The Alabama House of Representatives voted Tuesday in favor of a bill to block cities and counties in the state from enacting higher local minimum wages, sending the legislation to the state Senate. The House action, on a party-line vote in the Republican-controlled legislature, is part of a feverish, fast-tracked push on the part of state lawmakers to try to block a modest local minimum wage increase passed by the City Council in Birmingham, the state’s largest city, now slated to take effect March 1.
Raise Up Alabama, a coalition of local groups, clergy, and worker advocates, came together Tuesday to launch an organizing effort against the bill and to protect the democratic rights of local elected officials and constituents to approve higher minimum wages should they choose to do so.
Last August, Birmingham became the first city in the Deep South to enact a local minimum wage law.

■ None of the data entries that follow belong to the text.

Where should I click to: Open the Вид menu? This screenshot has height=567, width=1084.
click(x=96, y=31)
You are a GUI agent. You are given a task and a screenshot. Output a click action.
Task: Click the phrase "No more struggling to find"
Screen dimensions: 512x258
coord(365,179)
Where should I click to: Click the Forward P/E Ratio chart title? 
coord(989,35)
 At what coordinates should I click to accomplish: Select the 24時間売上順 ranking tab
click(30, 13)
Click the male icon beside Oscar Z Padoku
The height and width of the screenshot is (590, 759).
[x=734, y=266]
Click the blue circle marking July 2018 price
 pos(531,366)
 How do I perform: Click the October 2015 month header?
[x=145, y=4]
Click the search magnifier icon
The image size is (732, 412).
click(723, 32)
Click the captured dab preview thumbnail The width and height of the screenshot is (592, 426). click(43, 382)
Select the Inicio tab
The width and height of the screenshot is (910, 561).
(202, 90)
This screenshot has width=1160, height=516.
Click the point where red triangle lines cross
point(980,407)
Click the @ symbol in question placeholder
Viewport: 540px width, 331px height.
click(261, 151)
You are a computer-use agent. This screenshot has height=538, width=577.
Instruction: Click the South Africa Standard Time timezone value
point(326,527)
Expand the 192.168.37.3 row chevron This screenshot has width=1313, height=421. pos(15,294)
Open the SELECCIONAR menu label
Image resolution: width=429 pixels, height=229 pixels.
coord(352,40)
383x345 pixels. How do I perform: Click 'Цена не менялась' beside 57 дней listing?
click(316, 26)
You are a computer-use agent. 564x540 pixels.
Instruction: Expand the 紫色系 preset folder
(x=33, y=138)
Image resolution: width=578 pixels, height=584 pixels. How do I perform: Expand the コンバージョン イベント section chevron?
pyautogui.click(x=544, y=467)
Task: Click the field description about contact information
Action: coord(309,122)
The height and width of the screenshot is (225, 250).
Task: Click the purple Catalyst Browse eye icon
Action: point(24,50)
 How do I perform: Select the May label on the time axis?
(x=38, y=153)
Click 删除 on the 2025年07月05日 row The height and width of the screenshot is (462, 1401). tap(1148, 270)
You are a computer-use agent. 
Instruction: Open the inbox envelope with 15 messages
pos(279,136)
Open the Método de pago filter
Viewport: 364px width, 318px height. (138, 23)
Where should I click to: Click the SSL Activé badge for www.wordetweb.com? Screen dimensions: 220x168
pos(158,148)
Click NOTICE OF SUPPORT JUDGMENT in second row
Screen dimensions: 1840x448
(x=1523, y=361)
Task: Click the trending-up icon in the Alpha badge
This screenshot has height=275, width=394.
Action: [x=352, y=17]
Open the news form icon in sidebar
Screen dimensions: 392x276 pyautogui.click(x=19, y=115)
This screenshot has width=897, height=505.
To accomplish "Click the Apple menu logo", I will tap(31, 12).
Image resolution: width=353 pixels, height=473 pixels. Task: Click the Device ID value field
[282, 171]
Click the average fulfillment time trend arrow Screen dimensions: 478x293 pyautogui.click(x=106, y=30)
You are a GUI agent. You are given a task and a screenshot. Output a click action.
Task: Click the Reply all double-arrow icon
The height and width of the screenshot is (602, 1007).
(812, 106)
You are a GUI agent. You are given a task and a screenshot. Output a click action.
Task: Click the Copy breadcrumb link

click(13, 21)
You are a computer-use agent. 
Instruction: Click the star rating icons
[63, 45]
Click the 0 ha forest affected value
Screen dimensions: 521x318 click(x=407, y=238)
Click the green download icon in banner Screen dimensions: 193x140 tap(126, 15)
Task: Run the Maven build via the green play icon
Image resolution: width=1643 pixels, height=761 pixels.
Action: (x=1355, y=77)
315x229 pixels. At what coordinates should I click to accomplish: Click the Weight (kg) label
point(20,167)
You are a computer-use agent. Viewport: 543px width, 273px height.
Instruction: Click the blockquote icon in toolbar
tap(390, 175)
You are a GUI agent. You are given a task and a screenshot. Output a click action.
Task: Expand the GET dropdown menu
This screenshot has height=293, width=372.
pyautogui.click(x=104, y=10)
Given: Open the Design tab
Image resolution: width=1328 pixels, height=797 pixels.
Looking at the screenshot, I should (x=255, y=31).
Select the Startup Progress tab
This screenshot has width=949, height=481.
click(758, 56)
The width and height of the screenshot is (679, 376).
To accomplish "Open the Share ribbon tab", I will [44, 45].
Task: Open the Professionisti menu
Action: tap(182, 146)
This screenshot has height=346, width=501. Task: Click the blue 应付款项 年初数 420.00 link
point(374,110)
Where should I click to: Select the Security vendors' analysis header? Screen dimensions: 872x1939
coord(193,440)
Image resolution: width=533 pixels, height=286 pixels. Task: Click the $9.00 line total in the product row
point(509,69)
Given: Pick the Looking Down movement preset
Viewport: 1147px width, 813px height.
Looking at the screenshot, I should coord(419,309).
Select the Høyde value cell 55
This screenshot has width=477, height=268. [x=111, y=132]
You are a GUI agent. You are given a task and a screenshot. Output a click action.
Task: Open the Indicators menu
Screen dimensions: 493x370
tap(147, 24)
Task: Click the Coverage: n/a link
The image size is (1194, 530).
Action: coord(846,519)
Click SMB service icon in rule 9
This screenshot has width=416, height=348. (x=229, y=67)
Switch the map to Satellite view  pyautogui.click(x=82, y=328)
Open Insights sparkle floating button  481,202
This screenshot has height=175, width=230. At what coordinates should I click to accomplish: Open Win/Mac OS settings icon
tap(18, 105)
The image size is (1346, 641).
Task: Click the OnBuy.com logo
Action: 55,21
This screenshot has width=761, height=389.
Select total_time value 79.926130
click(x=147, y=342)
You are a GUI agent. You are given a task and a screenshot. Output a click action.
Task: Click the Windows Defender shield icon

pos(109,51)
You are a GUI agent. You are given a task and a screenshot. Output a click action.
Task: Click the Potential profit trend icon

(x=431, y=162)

That ordinance, which was passed by the City Council 7-0 with one abstention, set an initial increase to $8.50 per hour for July 2016, and a second increase to $10.10 in July 2017. But, when the Alabama state legislature convened for a new session earlier this month, Rep. David Faulkner (R) reintroduced his local minimum wage preemption bill and put it on a procedural fast-track for swift passage in the House. That forced the Birmingham council to consider speeding up the implementation of the city’s new minimum wage, which they did last week moving the initial raise up to March 1.
Faulkner’s bill is not limited to banning local minimum wage ordinances. It would “prohibit local governmental entities from requiring minimum leave, wages, or other benefits for employees, classes of employees, or independent contractors of employers,” thus preventing legislation like locally mandated paid sick days coverage.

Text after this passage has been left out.